Less than three weeks after two companies sued Moderna, claiming the vaccine maker infringed on their patents in developing its COVID-19 shot, Alnylam has done the same, suing Moderna and Pfizer in separate lawsuits.
In Delaware federal court, Alnylam filed (PDF) claims against the two COVID-19 vaccine producers alleging that more than a decade ago it invented the delivery technology employed by both shots.
Alnylam says its Patent No. 11,246,933 covers “a breakthrough class of cationic biodegradable lipids used to form lipid nanoparticles that carry and safely deliver” mRNA-based vaccines.
While Cambridge, Massachusetts-based Alnylam is not attempting to halt production of the vaccines, it is seeking damages for the “defendants’ wrongful acts in an amount to be determined at trial” and royalties.
While Pfizer raked in sales of $36.7 billion for its vaccine last year and expects an additional $32 billion this year, Moderna made $17.7 billion on its shot and expects to make an additional $22 billion this year.
"Alnylam has engaged in what can only be seen as blatant opportunism—improperly expanding the scope of a ten-year old patent in an attempt to stake a claim to unprecedented and meaningful innovations in the mRNA space," Moderna said in a statement.
Alnylam, which was established in 2002, says it used the lipid nanoparticle delivery technology in creating its RNAi drug Onpattro, which was approved in 2018 for polyneuropathy in people with a rare condition—hereditary transthyretin-mediated amyloidosis.
"Our vaccine is a product of the many years we have spent pioneering our mRNA platform, including the creation of our own proprietary lipid nanoparticles (LNPs) that have been pivotal to combatting the COVID-19 pandemic," Moderna added. "Moderna’s LNPs do not resemble Alnylam’s work, and any assertion that the Alnylam patent covers Moderna’s COVID-19 vaccine is specious.
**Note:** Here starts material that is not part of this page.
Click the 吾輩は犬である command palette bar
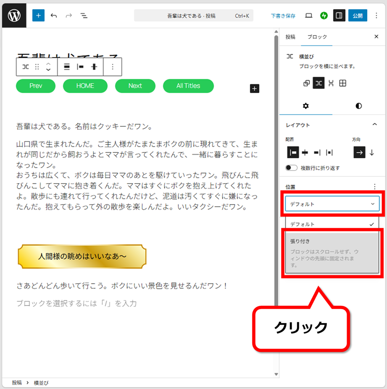The image size is (387, 389). 197,16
Alnylam’s lipids were originally tailored for intravenous delivery of a different type of RNA, and Moderna discovered many years ago that such lipids were insufficient for delivering mRNA directly into the arm. Starting in 2014, Moderna designed new lipids that overcame this mRNA delivery challenge, and it is those novel lipids which are found in our LNPs."
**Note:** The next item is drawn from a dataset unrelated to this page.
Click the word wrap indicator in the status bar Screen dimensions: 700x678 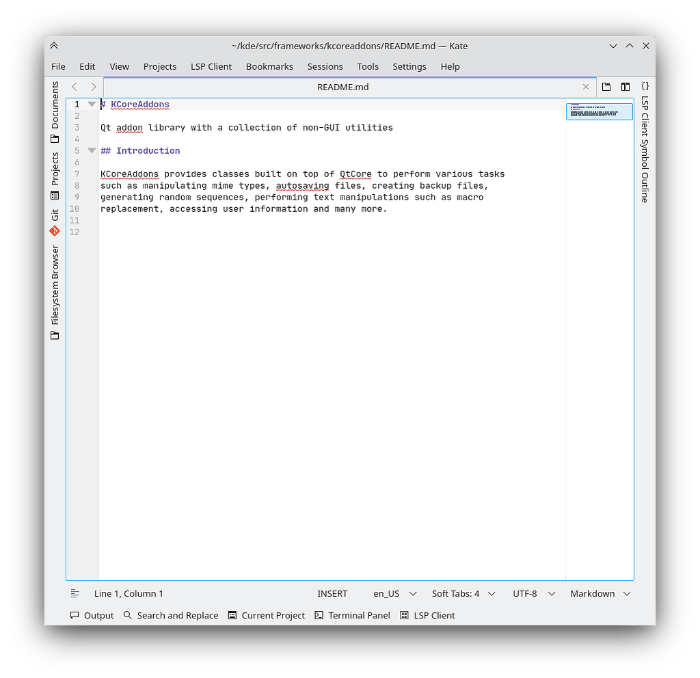click(x=75, y=593)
Last month Arbutus Biopharma of Vancouver and Genevant Sciences of Cambridge, Mass. filed suit in the same Delaware court claiming Moderna infringed on its lipid nanoparticle delivery technology. The suit was not a surprise considering Moderna’s attempt two months earlier to invalidate patents owned by Arbutus protecting the system.
In language mirrored in Alnylam’s claim, Arbutus and Genevant aren’t seeking an injunction to halt Moderna’s vaccine production but want damages and a “reasonable royalty.”
Genevant CEO Pete Lutwyche said on a conference call that he expects “litigation with Moderna could take at least two years.”